I think Lua might be smaller --- she's 8.5 months and looks sturdy at about 35 pounds. She's so teeny tiny! Her mom is only around 37 pounds and her dad's 55 pounds, so she might actually *be* a pocket vizsla. Just don't tell _her_ that.


----------



## MeandMy3

At 14.5 months, our Bristol is only 38 lbs. She is smaller than we expected but has a big heart.


----------



## R E McCraith

Em - go back 2 sire & dam - then the rest of the pedigree - this is the best bench mark of where your pup should V - call your breeder - PIKE at 1yr was 60# - has stayed the same - just like his sire


----------



## CrazyCash

My two stay pretty consistent at 63 lbs for Cash and 60 lbs for Penny. Keep in mind that mine are V mixes, so that could skew things a little - they are both pretty solid. Cash actually looks skinnier than Penny because he's longer than she is - she built like a tank! Sometimes at night when I have 120 lbs of dog fighting for my lap I wish they were pocket Vs.


----------



## mlwindc

I wanted a pocket v and got a 65 lb boy instead! Sire under 60, dam about 50..But Wilson basically hovers around 65.


----------



## tknafox2

Your Dogs are beautiful!! What ever size they turn out, will be perfect. I just love the pic of Lua squeezing into her puppy bed. Some where I have the funniest pic of our 10 yr old weimaraner Greta curled up on Foxy's bed when she was a pup, the bed was completely under her, but she just had to try it out once!!
When she out grew the tiny bed, I used it for a toy box and kept all her toys there. She would drag the whole thing around the house with her and toss out the toys and play
I have the feeling Mr. Ferguson is going to hit mid 60's like Wilson, He is already in the 50's and still looks puppyish, hasn't even begun to fill out.


----------



## NutterButter

Our Sadie at 10 years of age is about 20 inches to top of shoulders, and weighs 46 lbs. Looking at her veterinary records, she was up to 55 lbs when she led a sedentary life with her previous elderly owner and apparently ate plenty of unhealthy snacks. Even with plenty of exercise, she gains weight easily so we have to watch portion size pretty carefully. She is in much better shape since we got her, and has traded fat for muscle as well as losing weight.


----------



## scooby doo

Scooby is now 5 months old and is due for a visit to the vet to get weight checked and wormed. but today I checked his hight and he is 20inches at the shoulder is this about right for his age.


----------



## scooby doo

he is stunning :grin


----------



## Firefighter

Ya know, I don't know exactly how tall our DiVinci was, but he was larger than average in overall size and weighed 72lbs.

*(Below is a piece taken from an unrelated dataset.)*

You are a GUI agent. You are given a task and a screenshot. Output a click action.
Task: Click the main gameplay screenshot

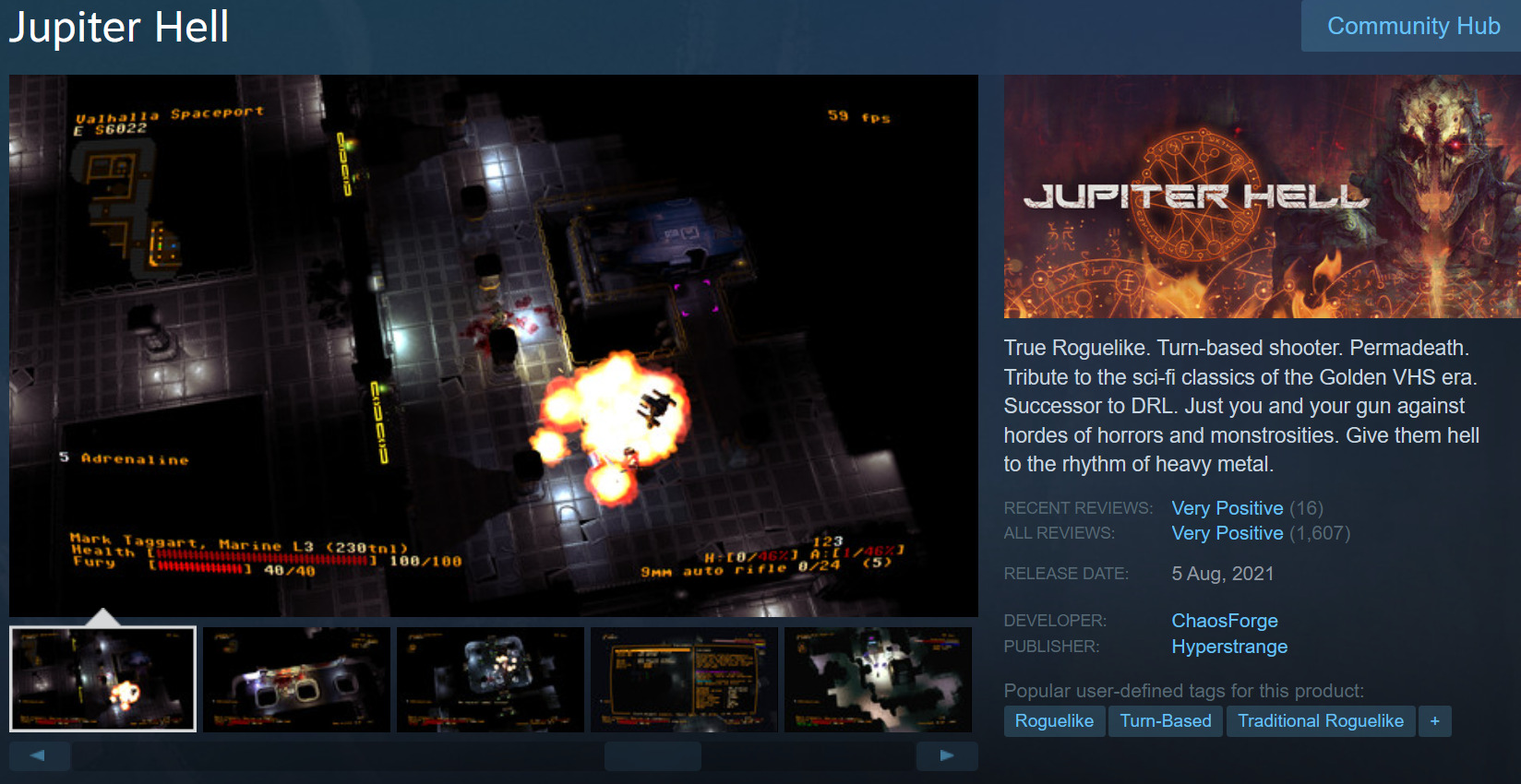point(493,345)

Wife picked the largest male of the litter and he sure lived up to his birth size.


----------



## mmurray

*My female Vizsla - weight tracking from birth*

My female Vizsla, NOLA, grew quickly, then leveled off around 45 lbs at 10-12 months old. Right where I wanted her to be. I feed her 4 cups of ProPlan Sport each day and she burns right through it while maintaining her weight and a healthy coat. 

Age (months) /	Weight (lbs.)
1	8
2	12
3	14.8
3.5	17.2
4	21.2
5	27.2
6	33.4
6.5	34.3
7	37.2
8	38
9	39.4
10	42
11	44.2
12	46
13	47.3
14	43.8
15	42.2
16	43
17	
18	45.8
19	45.6


----------



## Deejayc

*I have a GIANT Vizsla!!*

Hi all,

First post for me on this forum 

Somehow I have ended up with an oversized Vizsla puppy. My girl (Thuli) is now 10 months old and just brushed over the 80lb mark :eek and stands at 27in. She doesn't seem to have levelled off yet either, looking at the trend I think she has it in her to add another 10lb at least. I got her from a litter of 11 puppies, the parents were on the large side but not really outside of the breed specification with the dad at 64lb and mom at 58lb and they come from a very reputable breeder. All the other puppies are rather normal with the biggest male currently at 60lb. Yet somehow our lovely lady is pretending to be a Great Dane!

Has anyone ever seen something like this in a Vizsla? She is the sweetest dog and I am so happy with her but this is definitely not what I was expecting. Side note: 80lb of Vizsla at full zoomies can empty a dog park rather quickly :grin

Age (months)	Weight (lb)

1.4___________8.8
2.1___________18.9
3.1___________30.5
3.9___________41.0
5.0___________51.8
6.0___________60.0
7.2___________67.2
7.6___________69.2
8.5___________73.8
9.5___________79.1
10.___________80.6


----------



## veitchy

Good morning guys based on all your posts I am a little worried, My Boy Hector is 23 weeks to the day and weighs 12.40 KG. what should he be weighing at this age? I feed him 3 times a day on dry kibble "Akela Small Paws" and feed him 105g x 3 per day as per packet instructions.

What are your thoughts?

Many thanks ~


----------



## PhilipL

Just had a look back at my boy Rafa's weight at different ages to compare.

12 weeks 9.4 kg (19 lbs)
16 weeks 12.5 kg (25 lbs)
20 weeks 16.9 kg (37 lbs)
24 weeks 21.0 kg (46 lbs)
28 weeks 22.5 kg (50 lbs)

Rafa is fed 3 times per day on dry kibbles for 'large breed puppies' http://www.petsathome.com/shop/en/pets/dry-dog-food/ava-veterinary-approved-large-breed-puppy-dog-food-chicken-15kg?orderBy=1# which is approximately 3 large bowls, one day this week he ate a lot more. I am feeding him slightly more than the recommended scoop and he is still showing slight ribs, but no hips.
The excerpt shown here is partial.